Les femmes, entre travail domestique gratuit et travail rémunéré précaire
Comme dans de nombreux domaines, les discriminations de genre ont de puissants échos dans la vie familiale, puisque les tâches sont encore très inégalement réparties entre les femmes et les hommes, les filles et les garçons, là où les femmes effectuent gratuitement un travail domestique considérable. Dans les ménages hétérosexuels moyens à aisés, la question des tâches ménagères est souvent en partie réglée par le recours à une « femme de ménage ». En effet, quand il s’agit de se répartir « égalitairement » les tâches ménagères, on ne se tourne pas forcément vers plus d’implication de l’homme, mais généralement vers l’externalisation à une autre femme. L’aide extérieure renforcerait donc les inégalités de genre au sein des ménages, mais pas uniquement…
Travailleuses du nettoyage à la croisée de plusieurs dominations
L’engagement d’une « femme de ménage » ne fait que déplacer le problème d’une femme aisée, insérée sur le marché du travail et souvent diplômée, sur une autre femme, plus précaire. Le secteur du nettoyage, très féminisé – « à ce jour, 98% des personnes travaillant sous le régime des titres-services sont des femmes» –, rassemble généralement des femmes d’origine modeste, racisées [1], peu diplômées , avec ou sans papiers (ce qui, dans ce cas, alourdit encore plus leur exploitation). Ces femmes, qui se trouvent souvent à la croisée de plusieurs dominations et vivent simultanément divers types de discriminations, sont soumises à des conditions de travail particulièrement précaires : leurs salaires sont encore plus faibles que dans les secteurs d’emploi féminisé peu diplômé, « leur temps de travail est pour la plupart très réduit : en 2013, seules 11% d’entre elles travaillaient à temps plein mais rarement pour des contrats à durée indéterminée ». À cela s’ajoutent les horaires coupés, les cadences infernales, la flexibilité à outrance, l’impuissance organisée des travailleuses·eurs dans le système de la sous-traitance, la pénibilité du travail, le harcèlement sexiste et sexuel ou encore les risques physiques.
Pour de meilleures conditions de travail et une juste reconnaissance sociale !
Dans notre société, une bonne part de notre identité sociale reste déterminée par notre identité professionnelle.
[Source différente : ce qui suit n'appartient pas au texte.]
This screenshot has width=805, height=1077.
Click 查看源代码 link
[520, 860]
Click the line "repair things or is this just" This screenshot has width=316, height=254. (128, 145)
La déconsidération, le mépris, le paternalisme ou encore l’invisibilité que peuvent ressentir ces travailleuses·eurs ont des répercussions sur leur estime de soi, leur combativité, etc. Le travail de propreté, les femmes le savent bien, est toujours à recommencer, et il passe globalement inaperçu. Ce n’est que quand il n’est pas fait (ou pas « bien » fait) qu’on le remarque… Dans un monde inégalitaire, « ce travail indispensable au fonctionnement de toute société doit rester invisible. Il ne faut pas que nous soyons conscient·e·s que le monde où nous circulons est nettoyé par des femmes racisées et surexploitées » pointe Françoise Vergès dans son essai Un féminisme décolonial. Pour que ce travail soit valorisé à juste titre et cesse d’être précaire, des changements de pratiques et de législation doivent continuer à faire l’objet des combats syndicaux, sociaux et collectifs.
Cet article s’inspire de l’étude FPS de Françoise Claude « Sales boulots. Fermer les yeux pour ne pas se salir les mains ».
[1] Qui souffre de façon continue et/ou systémique du racisme, sur des plans institutionnels, économiques, interpersonnels et sexuels, entre autres plans.